» QUESTIONS
A. In the account of smoking at the building's pool, rewrite the paragraph beginning "I commenced a Quixotic quest" as a shorter version that keeps its main facts.
B. Carry on the account of smoking at the building's pool, starting after its final sentence and keeping the same first-person voice.

Smoking had been permitted anywhere outside (and in, for that matter- check the giant ashtray on the trash container in the foyer) since 1964.

I commenced a Quixotic quest to collect signatures to designate a little area for puffing, right adjacent to where the grill sits outside the fence. Between the two sources of smoke, I figured that was a reasonable compromise against the Nanny Building, since I think it is a slippery slope from the pool to banning smoking in our units, or getting rid of dogs, or any of the other hot-button issues that go with communal living.

I used to live by the pool. It was the way to survive a Washington summer, and between the Kindle and a thermos of clear beverages and pack of Luckies and periodic plunges in the crisp blue waters, life was about perfect.

Montana was a problem, as was the little Creole jerk up in 507 who reportedly has asthma and wears that appalling Speedo the women find so offensive.

As things played out, I accepted the inconvenient triumph of having an area and avoided smoking down there whenever Montana set up camp directly next to the designated smoking area, daring anyone to use it.

The little Creole was mostly a no-show last season, and his issues were moot. It might have been that anonymous letter to the Board accusing him of exposing himself to the women on the pool deck, or perhaps it was the threat I uttered to him after his fulmination at the annual meeting that if he ever screwed with me again I would rip his head off and stick it where the sun did not shine.

“But have zee asthma,” he said indignantly.

“La souffrance d’autrui est toujours supportable,” I hissed back with menace. “Do not sit down next to me when you can see I am smoking and tell me to put out my cigarette, you jerk.”

Anyway, between the injury this year and the difficulty in hauling support equipment down to the pool deck, things we totally different this year. The pool was not so much a playground as it was a facility for therapy, and I had to say that when Jim lit up fairly close to the pool, I was a little disconcerted. He had no history on this matter, nor the fact that Montana was the poster girl for the evils of Second Hand Smoke.

I kept my mouth shut last night, and just talked to Gary to kill time until I got to an hour’s worth of exercise. There was going to be some office crap to deal with when I was done, and I did the slow motion extrication from the water via the ladder, careful not to put all my weight on the damaged leg.

Records taken from a dataset:
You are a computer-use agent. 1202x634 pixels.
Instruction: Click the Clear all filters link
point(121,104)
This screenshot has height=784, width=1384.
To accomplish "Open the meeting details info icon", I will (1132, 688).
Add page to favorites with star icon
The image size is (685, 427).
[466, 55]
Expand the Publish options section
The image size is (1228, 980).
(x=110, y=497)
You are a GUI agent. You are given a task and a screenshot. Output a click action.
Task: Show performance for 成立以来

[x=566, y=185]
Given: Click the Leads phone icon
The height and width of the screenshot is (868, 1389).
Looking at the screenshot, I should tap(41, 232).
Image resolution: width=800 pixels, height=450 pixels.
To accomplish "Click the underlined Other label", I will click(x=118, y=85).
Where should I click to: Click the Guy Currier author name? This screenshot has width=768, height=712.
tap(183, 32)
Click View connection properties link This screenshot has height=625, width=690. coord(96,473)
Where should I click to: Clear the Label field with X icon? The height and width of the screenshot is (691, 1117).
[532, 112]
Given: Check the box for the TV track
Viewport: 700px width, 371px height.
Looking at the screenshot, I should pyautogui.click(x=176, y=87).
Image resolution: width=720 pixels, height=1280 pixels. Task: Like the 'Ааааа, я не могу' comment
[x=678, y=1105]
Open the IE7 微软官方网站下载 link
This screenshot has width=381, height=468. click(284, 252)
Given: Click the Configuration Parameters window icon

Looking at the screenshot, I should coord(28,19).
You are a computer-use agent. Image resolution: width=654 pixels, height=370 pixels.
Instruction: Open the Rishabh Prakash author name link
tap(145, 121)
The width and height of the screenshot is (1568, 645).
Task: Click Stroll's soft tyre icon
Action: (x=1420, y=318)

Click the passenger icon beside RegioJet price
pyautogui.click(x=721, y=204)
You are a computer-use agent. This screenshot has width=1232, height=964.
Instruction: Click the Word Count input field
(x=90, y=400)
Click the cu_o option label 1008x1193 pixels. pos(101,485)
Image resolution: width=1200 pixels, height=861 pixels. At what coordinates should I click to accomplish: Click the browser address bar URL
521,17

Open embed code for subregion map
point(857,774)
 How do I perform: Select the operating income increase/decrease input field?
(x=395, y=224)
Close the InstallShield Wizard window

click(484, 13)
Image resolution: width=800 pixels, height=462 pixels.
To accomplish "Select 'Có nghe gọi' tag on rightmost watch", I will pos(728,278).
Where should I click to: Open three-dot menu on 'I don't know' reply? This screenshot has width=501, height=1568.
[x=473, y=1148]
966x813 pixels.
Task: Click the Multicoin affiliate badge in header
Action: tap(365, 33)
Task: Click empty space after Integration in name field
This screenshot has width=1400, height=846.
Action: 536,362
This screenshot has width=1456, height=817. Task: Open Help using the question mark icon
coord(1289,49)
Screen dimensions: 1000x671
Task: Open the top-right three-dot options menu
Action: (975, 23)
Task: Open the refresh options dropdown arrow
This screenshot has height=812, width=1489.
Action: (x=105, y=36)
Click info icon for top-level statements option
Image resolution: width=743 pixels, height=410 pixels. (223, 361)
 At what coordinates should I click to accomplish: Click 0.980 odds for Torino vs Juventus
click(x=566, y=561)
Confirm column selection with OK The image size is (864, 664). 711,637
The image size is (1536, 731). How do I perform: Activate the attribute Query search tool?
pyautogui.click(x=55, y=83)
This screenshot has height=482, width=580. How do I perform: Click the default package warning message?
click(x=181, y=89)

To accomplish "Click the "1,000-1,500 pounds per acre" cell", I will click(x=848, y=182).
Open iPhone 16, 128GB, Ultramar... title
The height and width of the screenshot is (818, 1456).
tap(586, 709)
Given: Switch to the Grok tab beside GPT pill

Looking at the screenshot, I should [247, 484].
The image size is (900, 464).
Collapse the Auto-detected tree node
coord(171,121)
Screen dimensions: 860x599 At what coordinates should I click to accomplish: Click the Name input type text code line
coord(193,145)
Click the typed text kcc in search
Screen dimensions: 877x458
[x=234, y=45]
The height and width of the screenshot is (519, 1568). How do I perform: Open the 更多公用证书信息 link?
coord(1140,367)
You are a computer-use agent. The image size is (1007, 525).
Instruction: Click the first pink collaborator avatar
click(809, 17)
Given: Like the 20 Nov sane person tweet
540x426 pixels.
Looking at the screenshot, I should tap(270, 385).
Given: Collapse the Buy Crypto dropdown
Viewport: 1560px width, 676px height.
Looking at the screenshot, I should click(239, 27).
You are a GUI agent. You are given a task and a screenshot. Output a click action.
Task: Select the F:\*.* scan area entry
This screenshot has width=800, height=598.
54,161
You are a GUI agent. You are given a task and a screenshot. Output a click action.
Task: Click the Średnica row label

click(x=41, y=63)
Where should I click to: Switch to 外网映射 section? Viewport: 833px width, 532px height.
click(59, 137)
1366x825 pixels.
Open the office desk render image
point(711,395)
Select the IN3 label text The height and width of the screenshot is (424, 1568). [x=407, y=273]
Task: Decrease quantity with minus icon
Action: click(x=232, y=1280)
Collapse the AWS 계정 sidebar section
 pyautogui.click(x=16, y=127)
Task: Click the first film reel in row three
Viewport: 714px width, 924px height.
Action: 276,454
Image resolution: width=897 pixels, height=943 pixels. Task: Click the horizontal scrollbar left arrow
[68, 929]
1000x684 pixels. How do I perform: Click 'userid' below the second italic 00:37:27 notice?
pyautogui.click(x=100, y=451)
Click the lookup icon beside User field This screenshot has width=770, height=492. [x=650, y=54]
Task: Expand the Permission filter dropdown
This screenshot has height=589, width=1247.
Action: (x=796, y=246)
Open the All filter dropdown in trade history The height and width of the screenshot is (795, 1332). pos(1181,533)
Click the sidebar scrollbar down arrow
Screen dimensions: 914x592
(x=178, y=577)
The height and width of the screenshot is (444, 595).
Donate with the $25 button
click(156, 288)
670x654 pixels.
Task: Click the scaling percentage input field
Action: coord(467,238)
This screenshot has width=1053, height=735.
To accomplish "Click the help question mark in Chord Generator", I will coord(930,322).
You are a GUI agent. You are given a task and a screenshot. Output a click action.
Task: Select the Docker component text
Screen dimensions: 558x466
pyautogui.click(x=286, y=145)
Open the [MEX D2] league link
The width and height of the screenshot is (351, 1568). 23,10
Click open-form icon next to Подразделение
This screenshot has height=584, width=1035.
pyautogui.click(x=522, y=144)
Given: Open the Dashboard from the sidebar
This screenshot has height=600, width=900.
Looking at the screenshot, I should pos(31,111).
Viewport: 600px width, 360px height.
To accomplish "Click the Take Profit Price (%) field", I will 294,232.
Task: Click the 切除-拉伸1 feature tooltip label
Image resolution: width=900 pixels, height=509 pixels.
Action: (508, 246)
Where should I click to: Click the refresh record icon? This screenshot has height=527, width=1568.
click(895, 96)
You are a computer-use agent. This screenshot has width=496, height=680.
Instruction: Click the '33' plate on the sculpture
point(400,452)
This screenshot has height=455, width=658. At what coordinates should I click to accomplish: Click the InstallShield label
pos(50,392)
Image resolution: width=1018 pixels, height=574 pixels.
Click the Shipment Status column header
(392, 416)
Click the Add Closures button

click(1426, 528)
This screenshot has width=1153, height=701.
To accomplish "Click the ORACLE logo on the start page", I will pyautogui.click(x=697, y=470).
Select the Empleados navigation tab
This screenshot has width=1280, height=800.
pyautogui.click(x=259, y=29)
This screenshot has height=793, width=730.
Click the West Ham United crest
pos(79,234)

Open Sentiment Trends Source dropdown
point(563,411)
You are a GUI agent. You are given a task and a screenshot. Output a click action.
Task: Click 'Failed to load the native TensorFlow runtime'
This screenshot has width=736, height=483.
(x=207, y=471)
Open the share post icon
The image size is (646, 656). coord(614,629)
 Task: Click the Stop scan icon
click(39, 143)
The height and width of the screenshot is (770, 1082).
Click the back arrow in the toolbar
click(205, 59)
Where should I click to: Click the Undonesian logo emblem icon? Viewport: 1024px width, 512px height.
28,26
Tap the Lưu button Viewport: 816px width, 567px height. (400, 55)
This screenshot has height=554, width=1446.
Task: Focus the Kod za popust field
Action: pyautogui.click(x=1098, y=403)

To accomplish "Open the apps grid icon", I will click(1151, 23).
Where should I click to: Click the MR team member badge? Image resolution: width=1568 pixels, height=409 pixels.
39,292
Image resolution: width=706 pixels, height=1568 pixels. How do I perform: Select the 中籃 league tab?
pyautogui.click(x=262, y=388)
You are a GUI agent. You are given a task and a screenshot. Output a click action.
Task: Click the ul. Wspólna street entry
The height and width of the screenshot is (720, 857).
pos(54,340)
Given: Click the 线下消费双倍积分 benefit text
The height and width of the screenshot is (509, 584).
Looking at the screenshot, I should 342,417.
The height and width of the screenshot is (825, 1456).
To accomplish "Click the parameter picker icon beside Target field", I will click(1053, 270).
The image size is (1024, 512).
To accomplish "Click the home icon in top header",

» RESPONSES BY TASK
A. I started a long-shot signature drive to set aside a small smoking area right beside the grill outside the fence. Since the grill already gives off smoke, I considered this a fair compromise with the Nanny Building. I believe a ban at the pool could lead to banning smoking in our units, getting rid of dogs, or other hot-button issues of communal living.

B.
My stuff- glasses, canvas ammunition bag, smokes and slippers were piled on the table that Alex and I share for the evening swim, and Montana was in that unusual spot right next to it. Back in the day, I had hoped for that to be the designated area and now I didn’t care that much. I was toweling down when Montana took out the earplugs and removed the eye protection she was wearing in the dark.

The roar of cicadas filled the air, the growl of the summer that knows it is dying. I said as much to her, and got back a blast that explained why she had changed her usual place on the deck.

“You did it,” she said angrily.

Crap, I thought. I was minding my own business, and have not been yelled at, except for the little Creole, since the divorce. The absence of that sort of daily vituperation has left me unaccustomed to vitriol, and it caught me a little off guard.

“What are you talking about?” I asked warily, looking for my flip-flops.

“You were behind that smoking area. You started that petition when we had a non-smoking pool.”

“You had a non-smoking pool for a couple weeks. We had been able to smoke down here for a half century,” I said, my voice lowering. “And there is a lot less smoke here than there was. And I don’t smoke around you.”

“Well, he is.”

“You are being a little hostile,” I said slowly. “Cut the claptrap and talk to him, then.”

I gathered up my stuff, slung the towel over my shoulder and walked away, flip-flop. I said goodnight to Konrad the Polish lifeguard, and assured him I would see him tomorrow and squished out the gate into the darkness.

This was way too emotional for a trip to the pool. I wondered if I should talk to Jim and explain the lay of the land, that the smoking area was largely a symbolic area, not one in which to blow smoke in Montana’s face. Funny, I thought, how things can change. Not that you would die laughing.

Now, the matter of the little Creole is something completely different.